Partir deste contentamento, e transformá-lo em condecoração, foi surreal. Certo. Mas também pode ser encarado como o assumir daquilo que somos. Perdemos a vergonha. Condecorámos um homem por ter feito o seu trabalho ao prestar cuidados de saúde a Boris Johnson e por este ter ficado agradado. Podíamos estar cheios de orgulho do enfermeiro Luís e disfarçar. Mas não; sem complexos mostrámos qual era a dimensão da coisa.

Trata-se de um primeiro-ministro que, ele próprio, não merece qualquer distinção. Um homem que fez festas quando os ingleses assistiam aos funerais de familiares próximos por Zoom. Um inconsciente para não entrar no domínio da ética ou da moral. Se isto diminui o mérito do nosso enfermeiro? Não. Mas faz um belo conjunto.

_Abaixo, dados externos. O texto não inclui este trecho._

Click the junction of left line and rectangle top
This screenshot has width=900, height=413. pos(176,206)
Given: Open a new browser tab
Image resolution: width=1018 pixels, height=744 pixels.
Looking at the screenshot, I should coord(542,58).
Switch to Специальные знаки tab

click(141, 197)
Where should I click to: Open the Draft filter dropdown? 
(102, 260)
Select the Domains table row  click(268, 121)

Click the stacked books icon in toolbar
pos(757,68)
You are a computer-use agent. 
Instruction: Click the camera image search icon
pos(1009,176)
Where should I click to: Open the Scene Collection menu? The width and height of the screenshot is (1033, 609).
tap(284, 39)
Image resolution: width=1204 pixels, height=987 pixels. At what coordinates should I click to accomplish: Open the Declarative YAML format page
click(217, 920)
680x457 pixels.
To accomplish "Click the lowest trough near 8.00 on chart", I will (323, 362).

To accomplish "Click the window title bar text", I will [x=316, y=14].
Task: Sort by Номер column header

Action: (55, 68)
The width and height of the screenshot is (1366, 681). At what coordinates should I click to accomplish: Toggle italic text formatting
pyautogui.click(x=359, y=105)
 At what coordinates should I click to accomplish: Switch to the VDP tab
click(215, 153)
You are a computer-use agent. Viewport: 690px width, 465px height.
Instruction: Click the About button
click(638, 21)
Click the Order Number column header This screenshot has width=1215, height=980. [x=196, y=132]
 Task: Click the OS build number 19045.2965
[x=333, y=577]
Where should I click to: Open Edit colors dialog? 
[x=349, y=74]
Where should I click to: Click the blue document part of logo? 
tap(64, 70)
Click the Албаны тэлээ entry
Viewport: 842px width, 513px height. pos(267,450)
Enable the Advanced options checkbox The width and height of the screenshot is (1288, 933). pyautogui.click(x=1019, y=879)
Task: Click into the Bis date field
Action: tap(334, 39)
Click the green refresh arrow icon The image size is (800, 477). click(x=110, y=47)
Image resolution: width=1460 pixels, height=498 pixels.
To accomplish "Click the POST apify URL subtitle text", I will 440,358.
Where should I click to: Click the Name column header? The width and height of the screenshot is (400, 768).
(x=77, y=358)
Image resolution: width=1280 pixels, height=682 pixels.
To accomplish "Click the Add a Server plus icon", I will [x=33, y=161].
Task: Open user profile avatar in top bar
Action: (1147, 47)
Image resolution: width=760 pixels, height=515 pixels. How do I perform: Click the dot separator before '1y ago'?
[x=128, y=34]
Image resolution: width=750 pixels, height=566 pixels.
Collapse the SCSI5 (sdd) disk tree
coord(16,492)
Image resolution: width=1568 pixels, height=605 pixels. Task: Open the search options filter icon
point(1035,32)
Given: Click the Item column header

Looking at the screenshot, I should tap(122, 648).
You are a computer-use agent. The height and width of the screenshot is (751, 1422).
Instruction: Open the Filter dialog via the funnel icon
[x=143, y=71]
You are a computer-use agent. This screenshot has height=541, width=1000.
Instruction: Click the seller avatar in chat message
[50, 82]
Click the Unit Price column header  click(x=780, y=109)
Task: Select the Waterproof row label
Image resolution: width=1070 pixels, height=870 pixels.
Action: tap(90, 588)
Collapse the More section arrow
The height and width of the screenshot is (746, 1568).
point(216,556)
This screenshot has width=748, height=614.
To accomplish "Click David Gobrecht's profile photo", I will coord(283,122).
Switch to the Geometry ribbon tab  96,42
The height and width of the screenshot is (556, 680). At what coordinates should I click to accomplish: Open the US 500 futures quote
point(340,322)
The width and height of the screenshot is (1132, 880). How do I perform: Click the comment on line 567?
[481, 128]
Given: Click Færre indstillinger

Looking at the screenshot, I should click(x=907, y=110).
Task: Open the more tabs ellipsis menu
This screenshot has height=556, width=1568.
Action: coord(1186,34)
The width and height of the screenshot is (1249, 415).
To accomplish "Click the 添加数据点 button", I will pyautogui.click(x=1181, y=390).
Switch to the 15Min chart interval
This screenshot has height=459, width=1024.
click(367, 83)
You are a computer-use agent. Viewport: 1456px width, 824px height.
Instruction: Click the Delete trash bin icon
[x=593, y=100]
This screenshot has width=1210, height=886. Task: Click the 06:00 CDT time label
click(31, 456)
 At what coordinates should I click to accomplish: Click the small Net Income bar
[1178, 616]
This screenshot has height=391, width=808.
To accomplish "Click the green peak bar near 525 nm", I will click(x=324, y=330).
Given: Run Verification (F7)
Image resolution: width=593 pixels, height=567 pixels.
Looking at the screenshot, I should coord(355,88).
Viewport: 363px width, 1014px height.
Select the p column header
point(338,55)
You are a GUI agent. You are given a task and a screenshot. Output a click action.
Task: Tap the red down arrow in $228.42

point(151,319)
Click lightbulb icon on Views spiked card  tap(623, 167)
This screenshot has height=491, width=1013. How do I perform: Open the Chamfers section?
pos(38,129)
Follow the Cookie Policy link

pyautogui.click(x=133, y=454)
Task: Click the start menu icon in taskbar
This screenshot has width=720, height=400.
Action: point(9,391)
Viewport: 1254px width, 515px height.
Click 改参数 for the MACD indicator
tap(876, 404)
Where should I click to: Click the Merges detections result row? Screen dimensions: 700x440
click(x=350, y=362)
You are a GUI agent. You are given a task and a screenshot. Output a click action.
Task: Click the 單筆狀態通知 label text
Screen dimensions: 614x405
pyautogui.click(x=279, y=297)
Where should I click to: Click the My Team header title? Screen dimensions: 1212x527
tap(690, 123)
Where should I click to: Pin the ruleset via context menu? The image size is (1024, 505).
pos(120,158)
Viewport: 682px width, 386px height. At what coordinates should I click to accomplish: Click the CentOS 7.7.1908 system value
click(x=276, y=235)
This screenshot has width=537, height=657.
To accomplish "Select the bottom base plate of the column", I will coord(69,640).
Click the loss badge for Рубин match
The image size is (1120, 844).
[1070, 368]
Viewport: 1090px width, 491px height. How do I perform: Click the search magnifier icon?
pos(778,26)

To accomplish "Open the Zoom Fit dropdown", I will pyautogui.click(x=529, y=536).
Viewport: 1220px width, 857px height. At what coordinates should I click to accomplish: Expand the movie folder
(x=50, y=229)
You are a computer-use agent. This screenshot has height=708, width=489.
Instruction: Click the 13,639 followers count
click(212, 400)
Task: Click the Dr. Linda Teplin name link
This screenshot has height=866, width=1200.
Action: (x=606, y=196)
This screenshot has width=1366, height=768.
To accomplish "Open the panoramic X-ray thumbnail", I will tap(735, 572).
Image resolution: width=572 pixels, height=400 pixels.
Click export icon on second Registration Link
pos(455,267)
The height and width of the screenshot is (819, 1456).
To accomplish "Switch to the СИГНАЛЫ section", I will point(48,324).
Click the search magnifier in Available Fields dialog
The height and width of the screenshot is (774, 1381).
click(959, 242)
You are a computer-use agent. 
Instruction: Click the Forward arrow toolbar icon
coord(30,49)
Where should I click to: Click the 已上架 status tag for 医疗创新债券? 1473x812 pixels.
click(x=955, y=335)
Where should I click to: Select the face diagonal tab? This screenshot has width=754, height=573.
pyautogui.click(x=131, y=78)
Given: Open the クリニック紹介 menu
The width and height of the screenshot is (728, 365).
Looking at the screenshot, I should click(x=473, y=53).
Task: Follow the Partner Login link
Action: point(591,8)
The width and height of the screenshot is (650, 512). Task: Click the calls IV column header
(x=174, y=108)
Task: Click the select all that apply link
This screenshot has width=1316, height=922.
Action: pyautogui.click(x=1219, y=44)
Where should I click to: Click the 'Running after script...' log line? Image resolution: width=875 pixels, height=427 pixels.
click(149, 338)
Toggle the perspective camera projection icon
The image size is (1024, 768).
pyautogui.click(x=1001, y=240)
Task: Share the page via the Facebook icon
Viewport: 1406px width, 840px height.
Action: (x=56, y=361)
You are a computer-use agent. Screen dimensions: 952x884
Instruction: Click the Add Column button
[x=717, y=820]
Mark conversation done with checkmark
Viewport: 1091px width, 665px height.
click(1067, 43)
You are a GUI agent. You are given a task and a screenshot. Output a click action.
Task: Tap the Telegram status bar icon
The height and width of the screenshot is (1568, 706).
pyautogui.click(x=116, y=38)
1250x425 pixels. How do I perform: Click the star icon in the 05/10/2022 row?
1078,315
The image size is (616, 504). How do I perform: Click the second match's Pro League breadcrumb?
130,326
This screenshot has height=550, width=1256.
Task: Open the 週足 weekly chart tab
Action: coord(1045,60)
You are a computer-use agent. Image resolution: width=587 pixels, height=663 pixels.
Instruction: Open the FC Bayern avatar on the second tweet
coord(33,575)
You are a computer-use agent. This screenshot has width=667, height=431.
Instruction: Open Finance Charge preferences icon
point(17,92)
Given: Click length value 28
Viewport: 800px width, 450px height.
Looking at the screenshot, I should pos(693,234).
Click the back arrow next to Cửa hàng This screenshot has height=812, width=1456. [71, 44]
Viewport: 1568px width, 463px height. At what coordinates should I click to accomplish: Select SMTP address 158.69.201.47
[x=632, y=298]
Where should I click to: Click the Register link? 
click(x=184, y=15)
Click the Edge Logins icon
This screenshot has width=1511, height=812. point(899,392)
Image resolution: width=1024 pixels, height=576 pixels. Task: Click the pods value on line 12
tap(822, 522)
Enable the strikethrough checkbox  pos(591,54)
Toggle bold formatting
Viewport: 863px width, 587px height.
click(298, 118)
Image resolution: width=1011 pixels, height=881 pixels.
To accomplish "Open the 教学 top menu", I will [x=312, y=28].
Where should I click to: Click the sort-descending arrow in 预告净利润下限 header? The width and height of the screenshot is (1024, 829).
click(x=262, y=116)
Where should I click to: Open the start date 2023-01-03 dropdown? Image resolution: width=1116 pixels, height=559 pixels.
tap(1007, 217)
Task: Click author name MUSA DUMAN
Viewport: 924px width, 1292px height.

Condecorámos Luís Pitarma porque continuamos a fazer o culto dos feitos dos portugueses lá fora. Ainda por cima, lá fora foi o Reino Unido. Um país de gente finíssima e sofisticada que nos deu atenção.

Mas vamos supor que o enfermeiro Luís tinha prestado os seus cuidados de saúde a um operário inglês. Nada feito. Não haveria condecoração. E se os tivesse prestado ao primeiro-ministro de um pequeno país africano? Estamos a entrar em matéria muito embaraçosa, mas diria que não; também não haveria condecoração nenhuma.

Também se recordarão da algazarra quando Obama escolheu um cão de raça portuguesa. Ou da festa a propósito da iluminação natalícia, em algumas ruas de Londres, da autoria dos irmãos Castros. Enfim. Não basta sermos pobres, também tínhamos de ser parvos.

A condecoração em causa “destina-se a galardoar atos ou serviços meritórios praticados no exercício de quaisquer funções, públicas ou privadas, que revelem abnegação em favor da colectividade.” Certamente o exercício da profissão por parte deste enfermeiro, como de tantos outros, é digno de reconhecimento. E é certo que, como milhares de outros enfermeiros, está no Reino Unido porque Portugal não oferecia as condições remuneratórias e de progressão na carreira, a que teriam o direito de aspirar. Isto é triste.

Em Portugal é mais fácil ser condecorado no 10 de junho do que conseguir uma vida justa. Uma das piores críticas que se pode fazer a um português é dizer-lhe que é mesmo português e usando a palavra como adjetivo. O mesmo para o “à portuguesa”. Quando se ouve que alguma coisa foi feita à portuguesa já se sabe que não foi bem-feita.

Foi assim que tratámos o enfermeiro Luís “de Portugal”.»